Istruzioni di lavoro:
1. Cita il brano proposto dalle parole "E così venne" fino alle parole "sopra. Libere elezioni.", estremi compresi.
2. Secondo il brano proposto, quale attore interpreta Umberto Gavazza ne La marcia su Roma?

Brano proposto:
________________________________________
Un Robecchi di un paio di
mesi fa, profetico (S.L.L.)
E così venne il tempo di
Umberto Gavazza, personaggio memorabile che potrebbe restare
appiccicato al militante renzista, una bella nemesi per chi continua
ad agitare davanti agli avversari lo spettro di Tafazzi. Per gli
immemori, o i più giovani si sappia: Umberto Gavazza è lo splendido
Ugo Tognazzi de La marcia su Roma (insieme a un altrettanto
superbo Gassman, ovvio, Dino Risi, 1962), quello che ad ogni curva
del percorso, dal discorso di San Sepolcro all’ingresso a Roma,
cancella punti del programma, vedendoli miseramente crollare sotto i
colpi della realtà. Terra ai contadini. Riga sopra. Libere elezioni.
Riga sopra.
Fatte le debite
proporzioni, il militante renzista della prima ora, ascendente
Leopoldo, con la luna in Boschi, vive la stessa catena tragicomica di
delusioni. Promesse che si sfarinano, sorti luminose che si
appannano.
________________________________________
Dati grezzi:
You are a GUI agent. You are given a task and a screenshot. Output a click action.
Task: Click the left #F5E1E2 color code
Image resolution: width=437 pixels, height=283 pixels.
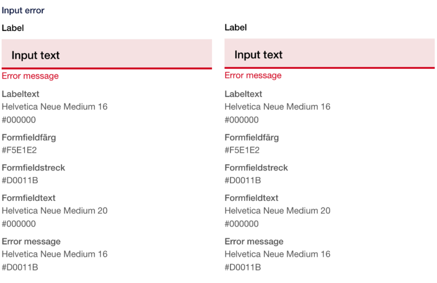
________________________________________
Risposte fornite:
1.
E così venne il tempo di
Umberto Gavazza, personaggio memorabile che potrebbe restare
appiccicato al militante renzista, una bella nemesi per chi continua
ad agitare davanti agli avversari lo spettro di Tafazzi. Per gli
immemori, o i più giovani si sappia: Umberto Gavazza è lo splendido
Ugo Tognazzi de La marcia su Roma (insieme a un altrettanto
superbo Gassman, ovvio, Dino Risi, 1962), quello che ad ogni curva
del percorso, dal discorso di San Sepolcro all’ingresso a Roma,
cancella punti del programma, vedendoli miseramente crollare sotto i
colpi della realtà. Terra ai contadini. Riga sopra. Libere elezioni.

2. Ugo Tognazzi.